• [Stored items]:
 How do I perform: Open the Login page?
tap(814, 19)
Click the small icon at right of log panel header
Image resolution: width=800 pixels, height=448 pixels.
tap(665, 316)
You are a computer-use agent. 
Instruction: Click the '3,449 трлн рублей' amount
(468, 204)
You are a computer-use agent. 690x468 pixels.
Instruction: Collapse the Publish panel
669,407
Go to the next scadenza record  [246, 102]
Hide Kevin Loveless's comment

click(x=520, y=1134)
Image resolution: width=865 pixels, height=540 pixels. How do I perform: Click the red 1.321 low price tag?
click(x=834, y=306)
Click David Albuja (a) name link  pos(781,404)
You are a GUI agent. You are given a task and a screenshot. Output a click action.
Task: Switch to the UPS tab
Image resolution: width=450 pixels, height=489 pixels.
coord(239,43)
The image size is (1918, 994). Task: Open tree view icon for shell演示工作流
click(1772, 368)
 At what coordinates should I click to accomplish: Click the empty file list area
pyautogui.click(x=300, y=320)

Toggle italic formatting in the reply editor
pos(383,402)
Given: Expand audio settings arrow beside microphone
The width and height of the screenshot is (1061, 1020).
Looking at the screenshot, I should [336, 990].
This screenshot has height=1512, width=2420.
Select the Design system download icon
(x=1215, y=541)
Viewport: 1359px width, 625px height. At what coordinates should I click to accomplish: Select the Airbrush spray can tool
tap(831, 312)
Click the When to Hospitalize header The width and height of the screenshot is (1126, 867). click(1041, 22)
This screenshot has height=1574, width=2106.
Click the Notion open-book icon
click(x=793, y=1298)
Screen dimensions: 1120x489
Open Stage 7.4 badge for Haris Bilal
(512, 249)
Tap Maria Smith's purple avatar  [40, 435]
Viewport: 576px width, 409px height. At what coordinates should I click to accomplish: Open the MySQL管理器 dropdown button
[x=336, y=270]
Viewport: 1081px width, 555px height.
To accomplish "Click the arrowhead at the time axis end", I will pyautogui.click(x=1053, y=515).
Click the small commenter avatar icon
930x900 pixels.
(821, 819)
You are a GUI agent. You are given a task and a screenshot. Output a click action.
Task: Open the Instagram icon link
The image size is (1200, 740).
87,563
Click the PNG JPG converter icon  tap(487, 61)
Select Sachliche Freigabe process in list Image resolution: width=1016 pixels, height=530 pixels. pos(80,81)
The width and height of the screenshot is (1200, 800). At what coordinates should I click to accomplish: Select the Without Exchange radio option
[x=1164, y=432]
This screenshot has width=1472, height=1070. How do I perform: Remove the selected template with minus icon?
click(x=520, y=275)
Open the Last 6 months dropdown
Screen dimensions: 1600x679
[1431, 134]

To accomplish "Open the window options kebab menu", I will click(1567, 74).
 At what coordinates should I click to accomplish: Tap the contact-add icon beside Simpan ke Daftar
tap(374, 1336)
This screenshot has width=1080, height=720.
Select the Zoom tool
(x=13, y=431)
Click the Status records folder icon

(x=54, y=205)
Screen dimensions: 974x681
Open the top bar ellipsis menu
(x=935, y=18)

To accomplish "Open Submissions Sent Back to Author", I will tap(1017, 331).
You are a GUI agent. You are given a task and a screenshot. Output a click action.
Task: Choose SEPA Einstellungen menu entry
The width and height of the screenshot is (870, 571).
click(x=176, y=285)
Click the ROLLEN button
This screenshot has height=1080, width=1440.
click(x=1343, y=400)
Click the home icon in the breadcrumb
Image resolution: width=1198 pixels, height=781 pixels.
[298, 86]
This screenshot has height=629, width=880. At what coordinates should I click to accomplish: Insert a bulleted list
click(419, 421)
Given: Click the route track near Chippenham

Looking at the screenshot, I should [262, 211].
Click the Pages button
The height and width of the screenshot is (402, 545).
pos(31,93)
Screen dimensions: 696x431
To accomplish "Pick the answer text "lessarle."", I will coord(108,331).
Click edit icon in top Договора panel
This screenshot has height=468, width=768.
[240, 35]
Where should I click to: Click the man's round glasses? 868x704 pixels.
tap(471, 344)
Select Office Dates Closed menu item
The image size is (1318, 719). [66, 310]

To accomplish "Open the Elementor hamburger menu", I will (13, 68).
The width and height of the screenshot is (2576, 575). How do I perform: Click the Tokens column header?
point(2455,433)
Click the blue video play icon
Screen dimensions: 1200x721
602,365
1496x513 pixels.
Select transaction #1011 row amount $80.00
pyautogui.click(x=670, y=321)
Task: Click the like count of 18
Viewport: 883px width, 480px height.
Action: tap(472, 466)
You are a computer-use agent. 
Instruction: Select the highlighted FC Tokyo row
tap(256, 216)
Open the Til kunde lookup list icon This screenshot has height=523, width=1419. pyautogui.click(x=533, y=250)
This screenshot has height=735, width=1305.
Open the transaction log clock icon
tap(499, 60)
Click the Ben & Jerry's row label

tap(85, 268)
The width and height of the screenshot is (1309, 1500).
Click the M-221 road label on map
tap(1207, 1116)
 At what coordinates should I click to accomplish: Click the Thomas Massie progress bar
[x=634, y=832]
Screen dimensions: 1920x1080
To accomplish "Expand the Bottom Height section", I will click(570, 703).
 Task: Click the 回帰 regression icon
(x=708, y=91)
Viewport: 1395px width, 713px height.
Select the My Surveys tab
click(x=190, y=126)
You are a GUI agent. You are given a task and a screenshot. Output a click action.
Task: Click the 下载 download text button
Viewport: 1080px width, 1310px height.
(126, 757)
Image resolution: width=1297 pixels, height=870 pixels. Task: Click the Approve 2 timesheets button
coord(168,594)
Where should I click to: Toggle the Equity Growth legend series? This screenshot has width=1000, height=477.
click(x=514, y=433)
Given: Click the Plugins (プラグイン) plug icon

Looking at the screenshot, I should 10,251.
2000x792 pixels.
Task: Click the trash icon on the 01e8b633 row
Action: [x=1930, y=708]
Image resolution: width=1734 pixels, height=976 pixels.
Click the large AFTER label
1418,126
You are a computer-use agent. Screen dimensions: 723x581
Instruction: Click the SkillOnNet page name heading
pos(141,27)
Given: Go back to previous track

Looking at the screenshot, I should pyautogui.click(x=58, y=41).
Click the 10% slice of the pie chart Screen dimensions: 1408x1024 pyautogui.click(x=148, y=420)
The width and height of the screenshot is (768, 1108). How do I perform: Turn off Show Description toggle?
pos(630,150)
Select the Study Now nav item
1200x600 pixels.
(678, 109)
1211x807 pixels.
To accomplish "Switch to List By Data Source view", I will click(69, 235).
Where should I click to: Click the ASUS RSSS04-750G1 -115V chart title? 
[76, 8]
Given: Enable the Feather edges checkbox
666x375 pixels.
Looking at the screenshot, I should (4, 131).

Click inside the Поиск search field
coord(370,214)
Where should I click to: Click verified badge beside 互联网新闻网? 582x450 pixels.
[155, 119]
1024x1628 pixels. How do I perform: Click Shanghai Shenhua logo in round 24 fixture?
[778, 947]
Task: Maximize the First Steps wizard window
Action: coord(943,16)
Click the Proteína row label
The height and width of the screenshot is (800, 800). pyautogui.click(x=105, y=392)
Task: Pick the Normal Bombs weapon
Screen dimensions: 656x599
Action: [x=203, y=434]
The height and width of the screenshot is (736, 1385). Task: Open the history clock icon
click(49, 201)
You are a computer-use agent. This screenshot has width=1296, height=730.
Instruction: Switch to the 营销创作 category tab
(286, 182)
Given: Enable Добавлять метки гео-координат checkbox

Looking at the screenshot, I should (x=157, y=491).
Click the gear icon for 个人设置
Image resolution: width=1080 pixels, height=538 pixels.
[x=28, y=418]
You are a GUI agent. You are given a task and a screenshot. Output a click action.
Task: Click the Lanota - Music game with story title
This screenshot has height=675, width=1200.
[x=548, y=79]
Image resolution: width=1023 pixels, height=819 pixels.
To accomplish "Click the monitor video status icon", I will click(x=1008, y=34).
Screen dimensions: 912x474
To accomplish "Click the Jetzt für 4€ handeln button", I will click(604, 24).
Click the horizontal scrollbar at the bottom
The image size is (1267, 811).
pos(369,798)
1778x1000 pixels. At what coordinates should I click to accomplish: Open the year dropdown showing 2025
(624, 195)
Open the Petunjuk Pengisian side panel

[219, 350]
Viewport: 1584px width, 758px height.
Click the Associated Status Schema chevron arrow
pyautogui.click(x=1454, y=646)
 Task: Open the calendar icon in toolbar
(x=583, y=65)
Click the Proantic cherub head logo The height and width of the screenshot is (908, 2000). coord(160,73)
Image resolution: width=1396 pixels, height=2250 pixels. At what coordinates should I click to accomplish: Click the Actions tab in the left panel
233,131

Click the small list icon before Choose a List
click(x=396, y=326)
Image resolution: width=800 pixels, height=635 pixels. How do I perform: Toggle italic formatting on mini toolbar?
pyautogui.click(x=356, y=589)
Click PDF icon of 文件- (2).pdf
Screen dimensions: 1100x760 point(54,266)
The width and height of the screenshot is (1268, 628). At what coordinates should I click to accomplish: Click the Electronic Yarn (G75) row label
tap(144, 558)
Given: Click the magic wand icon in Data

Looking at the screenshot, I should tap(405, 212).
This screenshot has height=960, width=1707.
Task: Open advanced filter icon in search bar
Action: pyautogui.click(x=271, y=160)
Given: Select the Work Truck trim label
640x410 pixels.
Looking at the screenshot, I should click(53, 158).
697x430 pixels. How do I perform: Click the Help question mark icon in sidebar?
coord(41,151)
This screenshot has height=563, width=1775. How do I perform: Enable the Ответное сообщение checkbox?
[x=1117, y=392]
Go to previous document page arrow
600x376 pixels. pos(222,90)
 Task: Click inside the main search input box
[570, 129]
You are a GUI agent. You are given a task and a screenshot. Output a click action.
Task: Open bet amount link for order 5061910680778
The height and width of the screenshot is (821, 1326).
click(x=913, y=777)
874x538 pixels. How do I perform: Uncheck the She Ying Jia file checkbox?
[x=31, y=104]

• [Work task]:
The lines above from the one with "The width and height of the screenshot is (1268, 628)." through the one with "Given: Select the Work Truck trim label" are to be duplicated exactly, ends included, with nothing added.

• [Solution to this task]:
The width and height of the screenshot is (1268, 628). At what coordinates should I click to accomplish: Click the Electronic Yarn (G75) row label
tap(144, 558)
Given: Click the magic wand icon in Data

Looking at the screenshot, I should tap(405, 212).
This screenshot has height=960, width=1707.
Task: Open advanced filter icon in search bar
Action: pyautogui.click(x=271, y=160)
Given: Select the Work Truck trim label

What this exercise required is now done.